Give an exact reproduction of the lines from the one with "Task: Select the 团队风采 sub-tab" to the final line of the entries below, both ends included, and omit the pictures.

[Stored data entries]
↓

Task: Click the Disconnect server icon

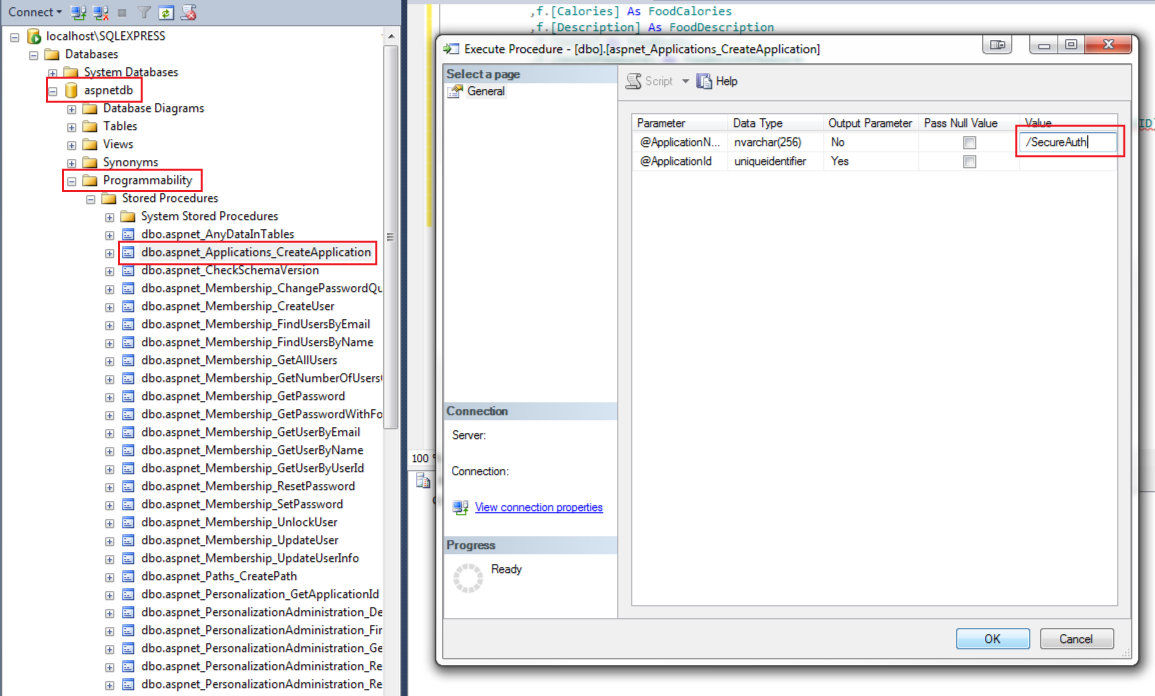Action: click(101, 13)

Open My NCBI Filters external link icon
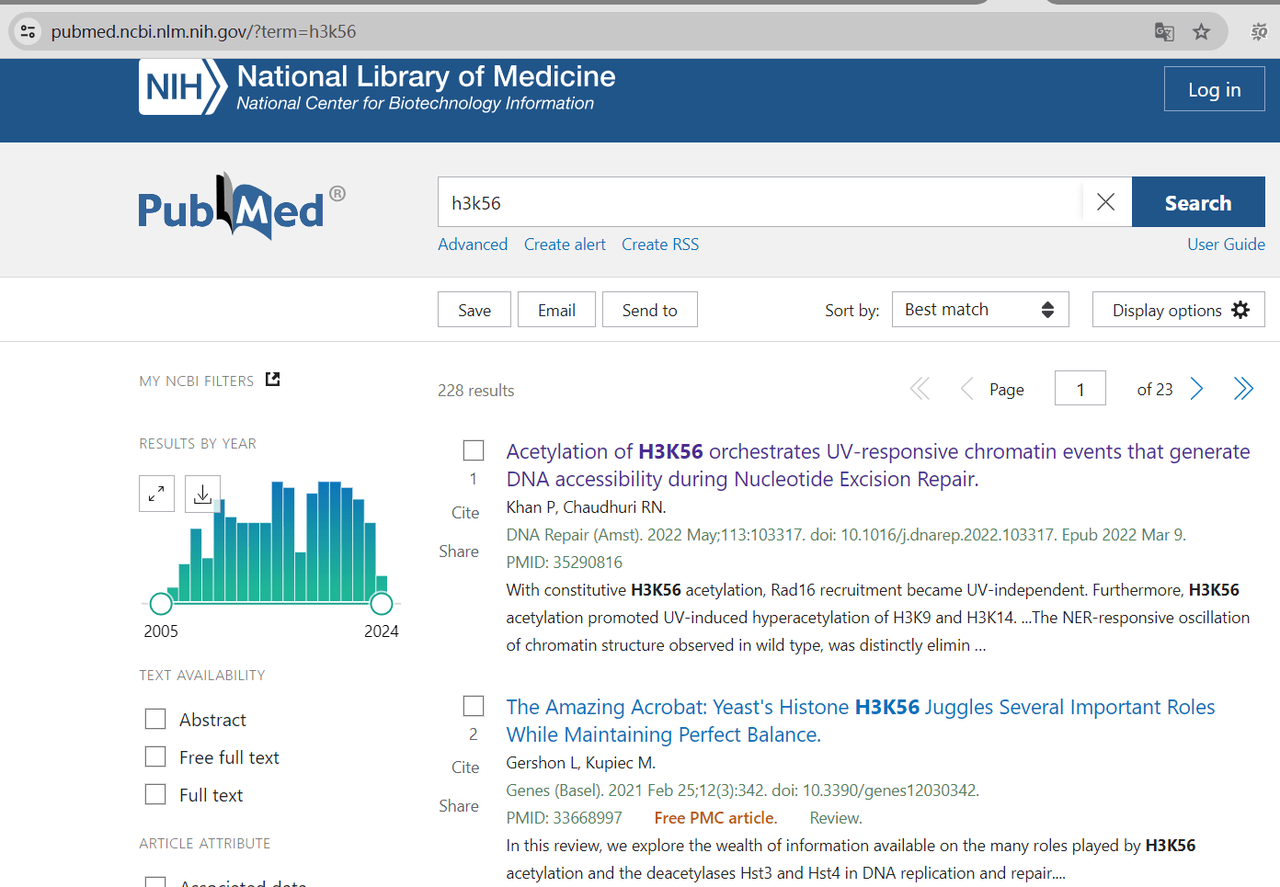point(272,379)
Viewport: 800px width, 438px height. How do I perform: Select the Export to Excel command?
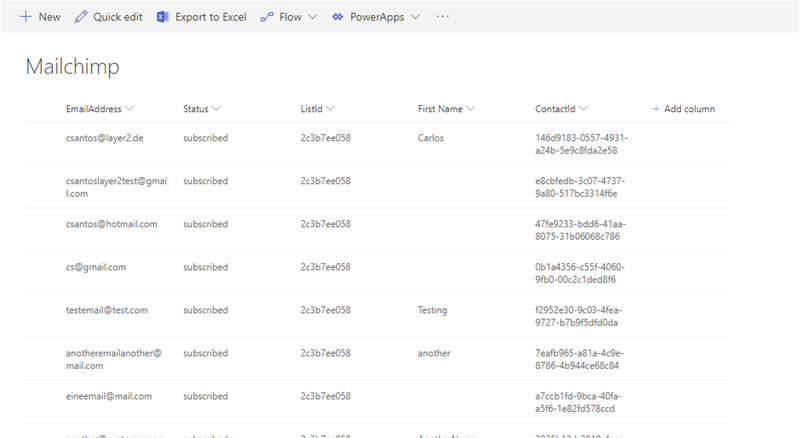point(210,17)
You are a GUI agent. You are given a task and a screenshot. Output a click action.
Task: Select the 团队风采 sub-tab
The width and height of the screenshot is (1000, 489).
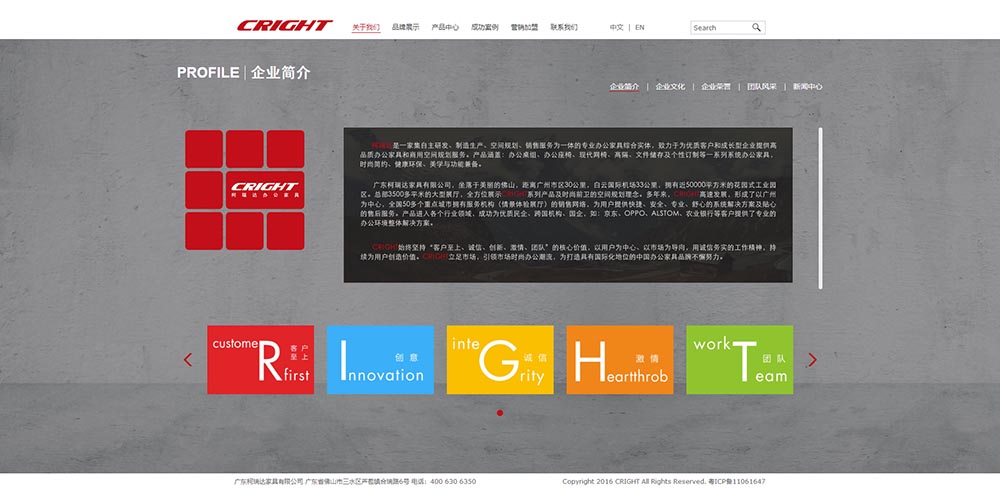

↑

● RESULT:
Task: Select the 团队风采 sub-tab
The width and height of the screenshot is (1000, 489).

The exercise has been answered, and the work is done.